Представления Пуанкаре были вдохновлены не только неевклидовыми геометриями, о которых мы только что говорили, но и бурным ростом других новых геометрий, который к концу XIX века, похоже, совершенно вышел из-под контроля (Poincaré 1891). Скажем, в проективной геометрии (проекции получаются, например, если спроецировать на экран изображение на кинопленке) можно буквально менять местами роли точек и линий, так что теоремы о точках и линиях (в этом порядке) становятся теоремами о линиях и точках. В дифференциальной геометрии математики применяют дифференциальное исчисление для изучения локальных геометрических свойств различных математических пространств, например поверхности сферы или тора. По крайней мере, на первый взгляд все эти геометрии и им подобные казались порождением математического вдохновения и воображения, а не точными описаниями физического пространства. Ну и как прикажете в таких условиях отстаивать представление о Боге-математике? Ведь если «Бог всегда остается геометром ( пер. Л. Сумм )» (эту фразу приписывал Платону историк Плутарх), которая из множества геометрий соответствует божественным практикам?

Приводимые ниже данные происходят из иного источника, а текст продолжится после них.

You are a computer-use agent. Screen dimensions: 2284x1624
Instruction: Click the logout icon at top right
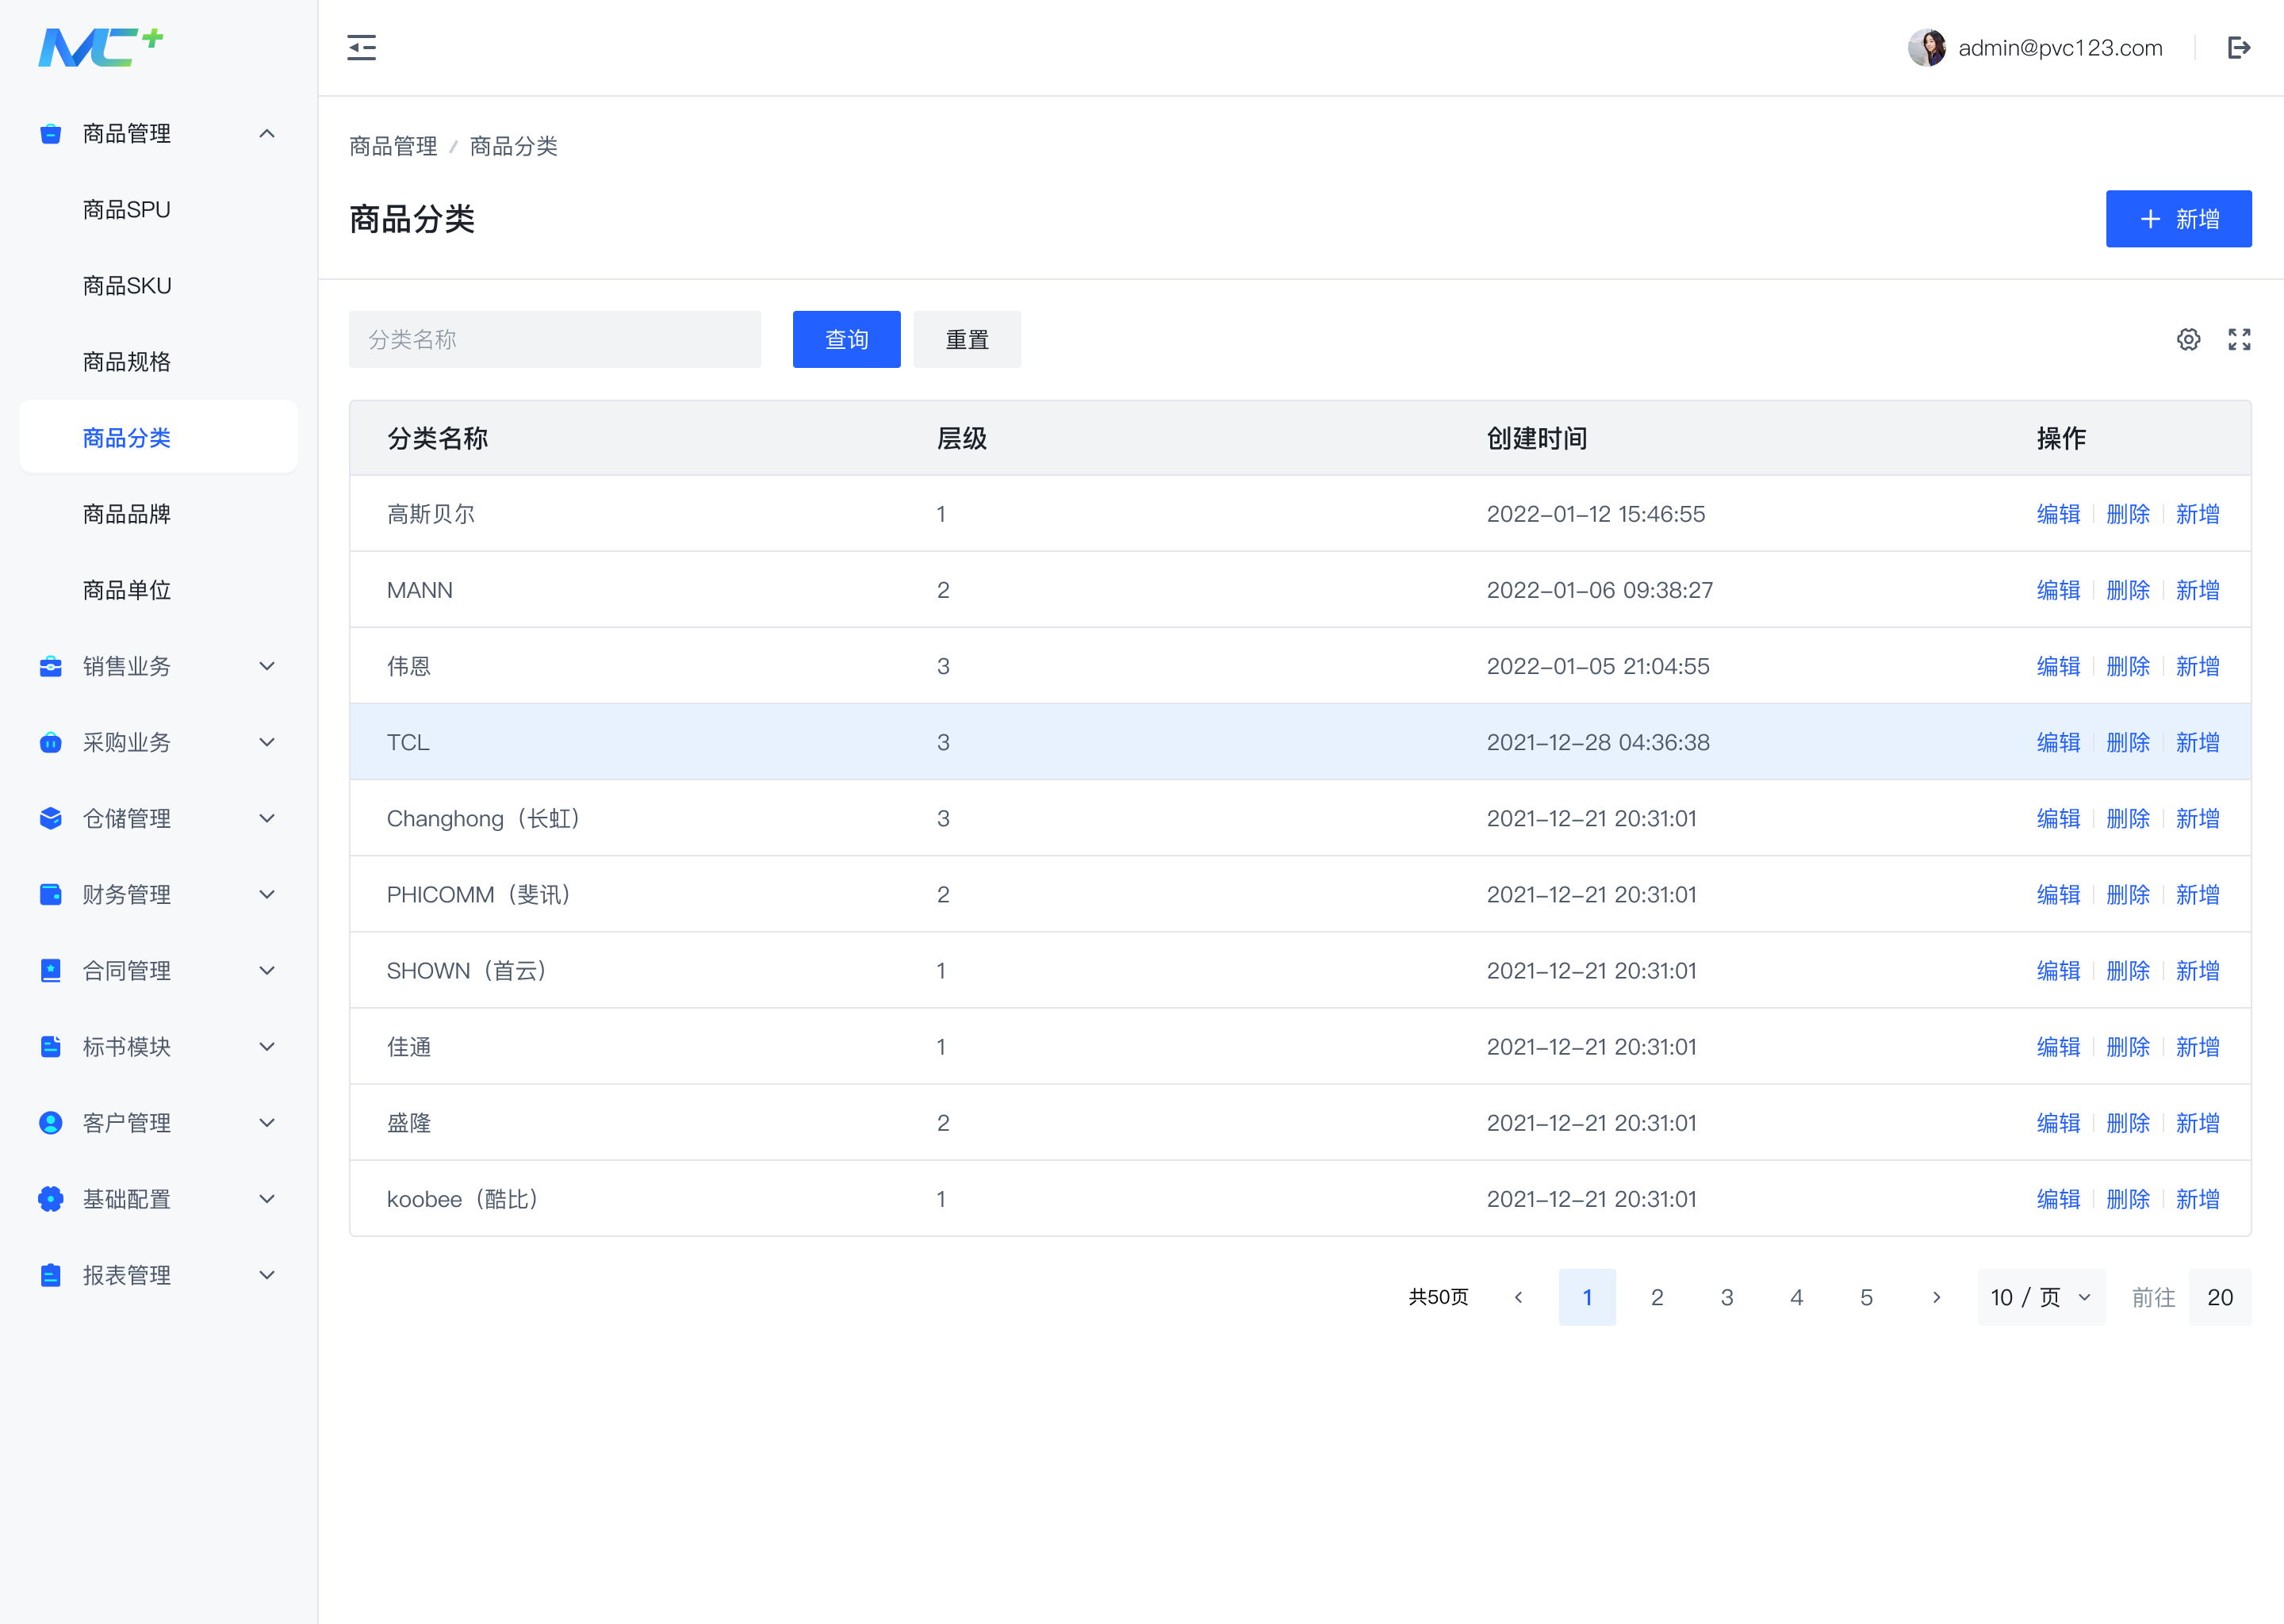2238,47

Недостатки классической евклидовой геометрии становились все очевиднее, и это вынудило математиков всерьез задуматься об основах математики в целом и об отношениях математики и логики в частности. К этой важной теме мы вернемся в главе 7. Здесь же позвольте лишь отметить, что поколебалось представление о самоочевидности аксиом и постулатов как таковых. А следовательно, именно революция в геометрии, вероятно, оказала самое сильное влияние на представление о природе математики – невзирая на то, что в XIX веке был достигнут значительный прогресс и в алгебре, и в анализе.

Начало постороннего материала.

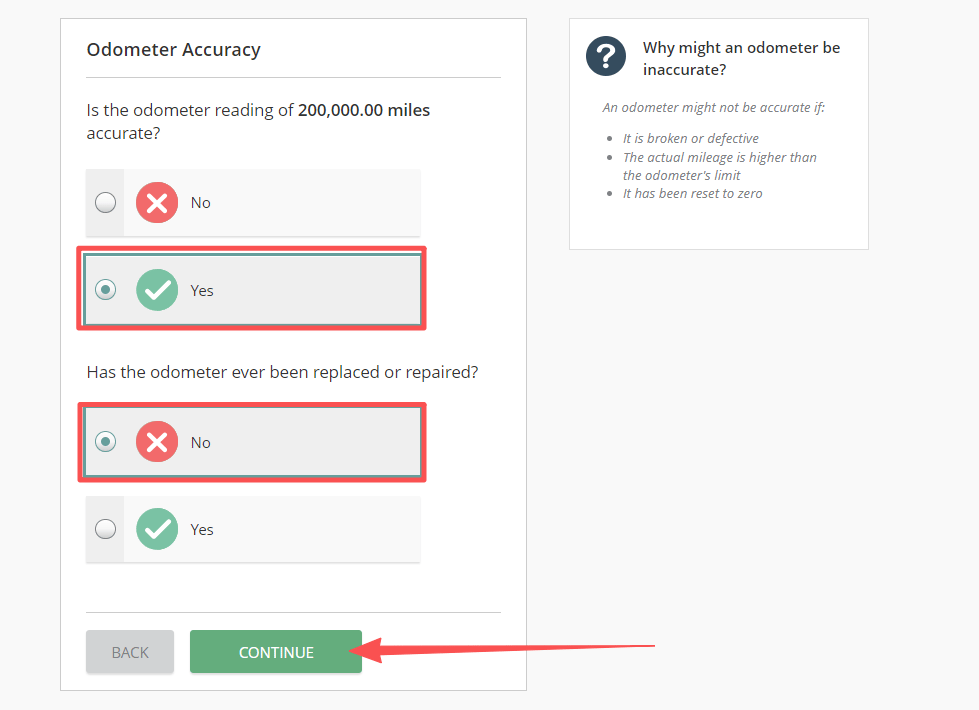Click the bold "200,000.00 miles" reading text
Image resolution: width=979 pixels, height=710 pixels.
click(x=364, y=110)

О людях, пространстве и числах
Однако математики не могли подступиться к всеохватной теме оснований математики, пока не были решены некоторые «мелкие» вопросы, требовавшие немедленного вмешательства. Во-первых, разработка и публикация неевклидовых геометрий сама по себе не означала, что это были законные отпрыски математики. Над математикой довлел непреодолимый страх перед логической непоследовательностью – перед тем, что если довести эти геометрии до логического конца, это приведет к неразрешимым противоречиям. К 1870 годам итальянец Эудженио Бельтрами (1835–1900) и немец Феликс Клейн (1849–1925) показали, что неевклидовы геометрии последовательны в той же мере, что и евклидова. Однако это не решало более масштабный вопрос о прочности оснований евклидовой геометрии. Кроме того, вставал и важный вопрос о релевантности. Большинство математиков считали новые геометрии в лучшем случае забавными курьезами. Исторически сложилось так, что своим огромным авторитетом евклидова геометрия была обязана именно тому, что считалась описанием реального пространства, а неевклидовы, как поначалу казалось, вообще не имели отношения к физической реальности. Поэтому в глазах большинства математиков неевклидовы геометрии были не более чем бедными родственницами евклидовой. Анри Пуанкаре оказался немного гибче прочих, но даже он утверждал, что если бы люди попали в мир, где общепринята какая-нибудь неевклидова геометрия, – и тогда было бы «ясно, что мы не сочли бы более удобным перейти» с евклидовой геометрии на неевклидову. Поэтому назрели два вопроса: (1) можно ли воздвигнуть геометрию в частности и другие математические дисциплины в целом на прочном аксиоматическом логическом основании и (2) каковы отношения между математикой и физическим миром и есть ли они вообще?